“Subject to Contract” does not amount to an agreement
My colleagues Anna Sowerby and Eveline Strecker recently commented on the case of Joanne Properties Limited v Moneything Capital Limited where the Court of Appeal overturned a decision of the lower court which had found that a binding agreement had been arrived at despite communications being labelled “subject to contract” during settlement negotiations: ‘Subject to contract’ – The effect of these words in settlement negotiations.
A recent case in the Technology and Construction Court has reinforced the message that labelling communications “subject to contract” will generally prevent an agreement coming into force.
Section 108(3) of the Housing Grants, Construction and Regeneration Act 1996 states that:
“…the decision of the adjudicator is binding until the dispute is finally determined by legal proceedings, by arbitration (if the contract provides for arbitration or the parties otherwise agree to arbitration) or by agreement” [emphasis added].
In Aqua Leisure International Limited v Benchmark Leisure Limited the court had to decide whether the conduct of the parties amounted to an agreement so that the adjudicator’s decision was no longer binding and therefore incapable of enforcement.
Aqua Leisure was successful in an adjudication in July 2017 in relation to an interim application for payment. Following that decision, the parties met to discuss and agree the final settlement of the account, including release of any retention which was subsequently due to Aqua Leisure.
On 31 August 2017, agreement was reached via a telephone conversation between the principals of the parties. This was recorded in an email exchange between the principals which was expressly stated to be without prejudice and subject to contract.
The agreed terms were for staged payments to be made by Benchmark, for Aqua Leisure to complete the “warranty works” and for a payment of £110,000 to be guaranteed by Benchmark’s parent company. Some of these stage payments were subsequently made by Benchmark, albeit not strictly within the deadlines stipulated in the parties’ agreement.
In the interim, Aqua Leisure circulated a settlement deed and asked Benchmark to execute it. The terms of the settlement deed did not reflect the entirety of the parties’ agreement of August 2017 and instead sought to increase the payment that the parent company was guaranteeing. Benchmark never signed the settlement deed and on 11 May 2018 confirmed that there would be no parent company guarantee.
The sums awarded under the adjudication were not paid in full and the payments due under the staged payment regime agreed by the parties in August 2017 were also not paid in full.
Aqua Leisure therefore applied to the court to enforce the adjudicator’s decision in April 2019.
The court’s decision
The adjudicator’s decision was enforced by the Technology & Construction Court.
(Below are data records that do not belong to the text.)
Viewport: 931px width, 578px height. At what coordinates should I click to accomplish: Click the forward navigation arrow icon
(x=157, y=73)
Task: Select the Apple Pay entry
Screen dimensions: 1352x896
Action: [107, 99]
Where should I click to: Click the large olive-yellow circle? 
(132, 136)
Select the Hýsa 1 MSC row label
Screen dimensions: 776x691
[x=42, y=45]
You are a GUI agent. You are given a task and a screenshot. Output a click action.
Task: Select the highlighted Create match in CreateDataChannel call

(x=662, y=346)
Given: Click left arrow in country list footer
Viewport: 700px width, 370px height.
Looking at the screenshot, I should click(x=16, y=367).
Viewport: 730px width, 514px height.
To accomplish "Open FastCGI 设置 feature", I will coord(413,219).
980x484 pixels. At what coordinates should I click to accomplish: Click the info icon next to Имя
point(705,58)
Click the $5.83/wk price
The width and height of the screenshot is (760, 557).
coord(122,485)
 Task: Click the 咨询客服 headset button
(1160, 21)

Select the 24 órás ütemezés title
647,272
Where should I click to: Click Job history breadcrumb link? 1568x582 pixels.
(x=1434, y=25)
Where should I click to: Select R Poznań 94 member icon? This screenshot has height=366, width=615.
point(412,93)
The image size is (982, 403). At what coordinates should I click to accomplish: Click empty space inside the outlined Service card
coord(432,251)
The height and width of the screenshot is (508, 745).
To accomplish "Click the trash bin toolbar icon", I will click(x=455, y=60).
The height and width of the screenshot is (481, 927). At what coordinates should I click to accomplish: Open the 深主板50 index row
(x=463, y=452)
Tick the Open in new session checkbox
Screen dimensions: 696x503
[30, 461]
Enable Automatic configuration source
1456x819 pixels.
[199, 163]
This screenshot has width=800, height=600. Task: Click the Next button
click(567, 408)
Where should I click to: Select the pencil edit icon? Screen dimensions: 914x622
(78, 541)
In doing so the judge noted that the parties had clearly agreed in August 2017 that there would be no binding contract until the terms were reduced to writing and signed off. This was clear by the words “subject to contract” in the email communications around that time, as well as Aqua Leisure’s subsequent chasing of Benchmark for execution of the agreement.
The court held that the question was whether (after the email exchange in August 2017), the parties had agreed to enter into a binding contract (a new contract) without the need for all terms to be reduced to writing. The court found that there nothing in the points advanced by the defendant that allowed a conclusion that a new contract was made.
The judge was not persuaded by the fact that stage payments had been made by Benchmark and that Aqua Leisure had carried out the warranty works. The judge pointed out that in the absence of a compromise, sums were still due under the original contract and under the terms of the binding adjudicator’s award. Payments made and work carried out was therefore not evidence of a new contract having come into existence but rather simply evidence that the parties were working together to settle debts and obligations under the original contract.
The Late Payment of Commercial Debts (Interest) Act
This case also confirmed the previous position that an adjudicator cannot award legal costs pursuant to the Late Payment of Commercial Debts (Interest) Act 1998. The court severed the aspects of the adjudicator’s decision awarding costs, finding that the adjudicator had no jurisdiction to make such an award.
Due care must always be taken by parties seeking to compromise matters arising out of an adjudicator’s decision. If communications are labelled as “subject to contract” and no formal agreement has been executed, it is likely that a court will find that the parties have not reached a binding agreement. Until such time as a binding settlement agreement has been reached, the parties would be well advised to treat the adjudicator’s decision as binding.
Care should also be taken to carefully record the terms of any oral agreement between the parties and to then ensure that any subsequent settlement agreement accurately reflects that agreement.